However, his heel caught on a protruding tree root or rock. His body instantly lost balance and he pitched backward violently.
He threw his arms up in terror to protect his head, bracing for impact with the hard ground.
But the expected impact and pain never came.
The moment his body tilted to a certain angle, an unprecedented and strange sensation swept over him!
It was as if an invisible giant hand had instantly yanked the very earth he stood on from beneath his feet. He felt weightless, his organs seeming to float upward, and a powerful wave of dizziness and nausea struck him.

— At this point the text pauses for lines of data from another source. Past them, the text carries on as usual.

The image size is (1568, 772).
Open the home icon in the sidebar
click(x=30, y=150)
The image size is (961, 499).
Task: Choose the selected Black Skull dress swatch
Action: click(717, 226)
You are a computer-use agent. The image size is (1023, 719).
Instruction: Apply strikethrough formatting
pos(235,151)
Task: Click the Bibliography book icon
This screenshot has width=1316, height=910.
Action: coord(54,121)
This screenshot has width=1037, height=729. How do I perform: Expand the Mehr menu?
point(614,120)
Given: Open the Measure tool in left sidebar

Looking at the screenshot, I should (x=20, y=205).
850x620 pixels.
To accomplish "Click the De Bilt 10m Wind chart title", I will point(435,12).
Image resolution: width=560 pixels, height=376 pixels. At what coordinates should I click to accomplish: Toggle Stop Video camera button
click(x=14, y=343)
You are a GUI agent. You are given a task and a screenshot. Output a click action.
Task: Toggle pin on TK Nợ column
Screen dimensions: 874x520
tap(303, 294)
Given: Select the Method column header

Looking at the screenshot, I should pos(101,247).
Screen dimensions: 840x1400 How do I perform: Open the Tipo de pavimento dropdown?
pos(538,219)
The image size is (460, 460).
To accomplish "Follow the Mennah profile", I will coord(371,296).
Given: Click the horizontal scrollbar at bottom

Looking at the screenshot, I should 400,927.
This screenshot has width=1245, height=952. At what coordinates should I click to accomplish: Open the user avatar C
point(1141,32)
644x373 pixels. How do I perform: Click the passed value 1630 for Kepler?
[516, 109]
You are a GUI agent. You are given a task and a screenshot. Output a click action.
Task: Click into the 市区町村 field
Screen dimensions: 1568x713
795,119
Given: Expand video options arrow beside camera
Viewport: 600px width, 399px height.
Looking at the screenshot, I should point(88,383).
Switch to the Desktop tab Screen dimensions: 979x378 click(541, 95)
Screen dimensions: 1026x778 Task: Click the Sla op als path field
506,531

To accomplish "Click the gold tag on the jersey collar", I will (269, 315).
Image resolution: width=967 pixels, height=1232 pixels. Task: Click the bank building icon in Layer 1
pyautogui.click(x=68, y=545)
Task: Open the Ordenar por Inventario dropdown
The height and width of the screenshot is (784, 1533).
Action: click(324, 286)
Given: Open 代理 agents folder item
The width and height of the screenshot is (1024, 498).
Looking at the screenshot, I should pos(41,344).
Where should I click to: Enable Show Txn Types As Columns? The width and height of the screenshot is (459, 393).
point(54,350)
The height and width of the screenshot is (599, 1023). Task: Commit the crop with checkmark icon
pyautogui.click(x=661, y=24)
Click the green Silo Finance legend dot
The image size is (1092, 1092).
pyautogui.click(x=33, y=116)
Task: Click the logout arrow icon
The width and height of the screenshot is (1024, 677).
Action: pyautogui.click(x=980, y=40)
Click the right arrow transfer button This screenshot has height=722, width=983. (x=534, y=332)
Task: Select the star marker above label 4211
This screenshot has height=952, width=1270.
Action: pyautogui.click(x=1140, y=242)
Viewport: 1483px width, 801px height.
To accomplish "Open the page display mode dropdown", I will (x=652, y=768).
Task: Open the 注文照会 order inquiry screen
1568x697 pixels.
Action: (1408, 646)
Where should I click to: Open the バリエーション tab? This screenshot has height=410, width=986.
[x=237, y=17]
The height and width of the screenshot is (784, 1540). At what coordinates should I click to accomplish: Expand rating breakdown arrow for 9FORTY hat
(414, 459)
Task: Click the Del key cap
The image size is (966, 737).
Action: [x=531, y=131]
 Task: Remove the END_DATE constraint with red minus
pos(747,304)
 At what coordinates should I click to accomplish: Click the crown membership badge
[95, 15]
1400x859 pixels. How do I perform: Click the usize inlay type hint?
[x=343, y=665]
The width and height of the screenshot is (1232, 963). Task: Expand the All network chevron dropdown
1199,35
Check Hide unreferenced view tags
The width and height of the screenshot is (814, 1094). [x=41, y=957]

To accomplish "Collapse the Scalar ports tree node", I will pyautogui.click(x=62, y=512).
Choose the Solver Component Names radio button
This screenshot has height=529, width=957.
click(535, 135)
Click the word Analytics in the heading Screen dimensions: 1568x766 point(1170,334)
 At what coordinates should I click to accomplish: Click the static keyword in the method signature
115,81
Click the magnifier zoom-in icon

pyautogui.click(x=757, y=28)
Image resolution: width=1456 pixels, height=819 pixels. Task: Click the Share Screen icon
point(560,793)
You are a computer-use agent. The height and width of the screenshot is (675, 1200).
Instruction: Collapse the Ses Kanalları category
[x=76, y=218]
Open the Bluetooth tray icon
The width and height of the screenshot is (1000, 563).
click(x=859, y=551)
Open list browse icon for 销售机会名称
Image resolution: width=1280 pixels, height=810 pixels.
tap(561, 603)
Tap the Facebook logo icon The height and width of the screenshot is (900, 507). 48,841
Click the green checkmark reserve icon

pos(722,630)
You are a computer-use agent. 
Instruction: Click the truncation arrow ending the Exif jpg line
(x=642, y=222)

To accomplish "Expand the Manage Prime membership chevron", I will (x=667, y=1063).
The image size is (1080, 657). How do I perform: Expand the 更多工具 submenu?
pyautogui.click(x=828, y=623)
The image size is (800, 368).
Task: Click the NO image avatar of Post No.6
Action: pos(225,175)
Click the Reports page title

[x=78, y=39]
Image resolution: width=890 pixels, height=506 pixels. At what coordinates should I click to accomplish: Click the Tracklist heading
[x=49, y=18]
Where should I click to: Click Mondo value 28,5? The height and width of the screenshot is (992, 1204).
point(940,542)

He flailed his arms and legs in panic, trying to grab onto something to steady himself. But his body was no longer under his control, suspended horizontally at the height of a man above the ground. No matter how he moved his limbs, he couldn't change his levitating position.
He looked around and saw that all the knights he had brought were floating in mid-air just like him, in various poses.
Fear was written all over their faces as they waved and kicked their limbs wildly, like a group of drowning men.
Some let out suppressed whimpers, while others tried to scream but could only manage ragged gasps. The entire scene was utterly bizarre.
In the grip of this immense panic born from the unknown, Abel felt all his strength drain away. His heart pounded furiously, almost bursting from his chest.
He struggled to turn his gaze toward the 'ghost girl' who had caused all this. He opened his mouth, wanting to beg for mercy or to question her, but extreme fear prevented him from making a single sound.
Just then, the silent 'ghost girl' spoke.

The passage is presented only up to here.